If you are looking at this website, it is probably because you are experiencing a headache after giving birth.
We hope that this website helps you understand why you have a headache and the treatment options available to manage it.
We have done our absolute best to ensure that this information is accurate. However, it can not replace individualised care and advice provided by the health care professionals looking after you.
A post dural puncture headache (PDPH) is a type of headache that can occur after an epidural or spinal injection.
To understand why the headache occurs we first need to explain what happens during these injections. We will then cover why the headache occurs, what it feels like, and what treatment options may be offered to you to help manage the pain or to try and make the headache go away.
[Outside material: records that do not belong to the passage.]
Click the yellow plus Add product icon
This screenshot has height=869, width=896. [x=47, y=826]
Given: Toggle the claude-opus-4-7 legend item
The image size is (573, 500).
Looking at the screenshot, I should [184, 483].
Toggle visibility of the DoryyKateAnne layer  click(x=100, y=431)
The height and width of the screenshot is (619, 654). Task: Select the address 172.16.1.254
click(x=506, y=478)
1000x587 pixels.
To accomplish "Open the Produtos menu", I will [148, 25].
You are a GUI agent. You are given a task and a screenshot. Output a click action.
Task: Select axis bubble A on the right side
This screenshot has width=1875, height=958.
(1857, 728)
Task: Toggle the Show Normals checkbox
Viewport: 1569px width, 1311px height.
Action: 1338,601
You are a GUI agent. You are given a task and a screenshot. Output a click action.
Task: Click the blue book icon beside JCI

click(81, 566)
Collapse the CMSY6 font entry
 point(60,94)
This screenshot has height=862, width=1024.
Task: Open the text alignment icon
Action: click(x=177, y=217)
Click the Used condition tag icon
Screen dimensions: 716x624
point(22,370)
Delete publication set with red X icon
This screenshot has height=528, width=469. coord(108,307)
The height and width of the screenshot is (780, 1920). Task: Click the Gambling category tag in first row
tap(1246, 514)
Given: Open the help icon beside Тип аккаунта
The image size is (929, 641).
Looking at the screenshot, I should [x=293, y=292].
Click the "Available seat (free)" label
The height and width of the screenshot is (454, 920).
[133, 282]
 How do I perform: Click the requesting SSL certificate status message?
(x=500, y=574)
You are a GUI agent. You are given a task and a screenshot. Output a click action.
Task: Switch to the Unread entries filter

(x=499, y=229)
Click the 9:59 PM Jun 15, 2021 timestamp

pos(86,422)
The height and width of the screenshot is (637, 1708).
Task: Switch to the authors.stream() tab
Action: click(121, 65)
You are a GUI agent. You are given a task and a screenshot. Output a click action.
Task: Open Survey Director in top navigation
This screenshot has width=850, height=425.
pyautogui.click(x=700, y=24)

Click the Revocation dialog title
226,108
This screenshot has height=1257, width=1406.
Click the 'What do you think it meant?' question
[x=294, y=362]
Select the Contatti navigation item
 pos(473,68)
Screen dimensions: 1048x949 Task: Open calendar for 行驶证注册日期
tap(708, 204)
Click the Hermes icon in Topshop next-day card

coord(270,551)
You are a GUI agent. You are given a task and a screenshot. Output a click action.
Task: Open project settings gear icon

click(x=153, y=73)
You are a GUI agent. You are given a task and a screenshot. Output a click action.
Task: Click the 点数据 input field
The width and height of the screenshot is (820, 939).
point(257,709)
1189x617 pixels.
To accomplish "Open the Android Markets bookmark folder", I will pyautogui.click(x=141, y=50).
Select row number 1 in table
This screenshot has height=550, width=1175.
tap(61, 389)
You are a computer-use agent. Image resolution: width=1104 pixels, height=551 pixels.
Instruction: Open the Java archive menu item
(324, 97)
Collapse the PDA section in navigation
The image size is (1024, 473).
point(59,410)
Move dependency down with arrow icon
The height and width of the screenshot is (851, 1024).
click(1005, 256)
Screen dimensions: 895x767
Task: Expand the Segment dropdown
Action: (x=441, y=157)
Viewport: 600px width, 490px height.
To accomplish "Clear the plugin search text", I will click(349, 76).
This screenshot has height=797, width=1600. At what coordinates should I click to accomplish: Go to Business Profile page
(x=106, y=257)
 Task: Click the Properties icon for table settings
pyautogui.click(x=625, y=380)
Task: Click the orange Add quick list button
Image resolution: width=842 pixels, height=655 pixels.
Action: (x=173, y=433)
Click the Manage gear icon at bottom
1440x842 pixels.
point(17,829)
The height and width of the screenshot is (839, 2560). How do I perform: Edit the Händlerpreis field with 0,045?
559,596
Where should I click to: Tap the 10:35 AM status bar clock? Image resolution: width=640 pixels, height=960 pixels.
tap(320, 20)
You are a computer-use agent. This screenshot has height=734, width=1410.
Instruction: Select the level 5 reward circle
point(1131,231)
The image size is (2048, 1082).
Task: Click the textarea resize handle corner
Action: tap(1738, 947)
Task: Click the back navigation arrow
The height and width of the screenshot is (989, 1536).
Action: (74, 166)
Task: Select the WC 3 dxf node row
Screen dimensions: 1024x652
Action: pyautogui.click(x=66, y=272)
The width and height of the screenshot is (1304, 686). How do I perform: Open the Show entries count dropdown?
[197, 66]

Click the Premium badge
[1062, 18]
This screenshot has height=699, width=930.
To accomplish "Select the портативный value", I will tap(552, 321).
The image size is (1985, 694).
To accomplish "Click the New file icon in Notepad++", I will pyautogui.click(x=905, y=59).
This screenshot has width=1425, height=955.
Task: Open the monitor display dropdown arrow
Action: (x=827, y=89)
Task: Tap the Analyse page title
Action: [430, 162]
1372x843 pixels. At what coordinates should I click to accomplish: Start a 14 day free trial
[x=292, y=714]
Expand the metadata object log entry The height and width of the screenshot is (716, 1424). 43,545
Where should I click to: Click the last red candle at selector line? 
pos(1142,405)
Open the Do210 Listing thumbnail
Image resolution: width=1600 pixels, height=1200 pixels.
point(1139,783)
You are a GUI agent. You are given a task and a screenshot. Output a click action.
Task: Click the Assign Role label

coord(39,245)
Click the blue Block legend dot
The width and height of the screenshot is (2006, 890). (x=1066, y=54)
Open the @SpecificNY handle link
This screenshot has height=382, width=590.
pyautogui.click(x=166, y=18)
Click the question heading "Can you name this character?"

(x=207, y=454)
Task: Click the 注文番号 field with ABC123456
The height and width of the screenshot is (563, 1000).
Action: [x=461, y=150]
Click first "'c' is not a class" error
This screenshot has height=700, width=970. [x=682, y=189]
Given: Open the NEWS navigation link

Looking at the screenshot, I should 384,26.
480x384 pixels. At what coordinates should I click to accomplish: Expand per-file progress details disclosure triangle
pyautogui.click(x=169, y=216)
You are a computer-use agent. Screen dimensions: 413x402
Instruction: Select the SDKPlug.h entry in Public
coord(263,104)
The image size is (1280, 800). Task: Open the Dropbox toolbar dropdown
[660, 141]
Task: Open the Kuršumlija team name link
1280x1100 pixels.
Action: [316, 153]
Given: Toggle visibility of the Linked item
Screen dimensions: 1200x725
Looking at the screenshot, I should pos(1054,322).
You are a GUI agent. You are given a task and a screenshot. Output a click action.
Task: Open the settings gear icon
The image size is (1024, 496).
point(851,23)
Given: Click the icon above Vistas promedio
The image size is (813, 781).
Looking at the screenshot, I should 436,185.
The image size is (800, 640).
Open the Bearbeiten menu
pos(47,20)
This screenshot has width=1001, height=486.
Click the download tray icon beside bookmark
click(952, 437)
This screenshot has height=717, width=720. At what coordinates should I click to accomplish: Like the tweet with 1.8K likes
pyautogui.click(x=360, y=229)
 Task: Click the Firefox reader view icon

Click on the links below or scroll through this page to find out more.
Epidural and spinal injections
An epidural is usually performed in labour to provide pain relief.
A needle is inserted and used as a guide to thread a plastic tube (or catheter) in to a space in the back (the epidural space). The epidural space is shown in the picture below. It is just before the dura which is one of the layers that lines the spinal cord and brain.
Medicine is given through this plastic tube to relieve pain for the person in labour. Extra medicine can also be given if a caesarean section or other procedure is required.
The needle used for an epidural is a different size and shape than that used for a spinal injection.
A spinal injection is most often performed in the operating theatre for a caesarean section or other procedures required around the time of childbirth.
A very fine needle is inserted through the dura and a cobweb-like layer that is stuck to it (the arachnoid). The needle enters the space containing the clear fluid (CSF or cerebrospinal fluid) that surrounds the brain and spinal cord. This is the same location as a needle enters for a "spinal tap" or lumbar puncture.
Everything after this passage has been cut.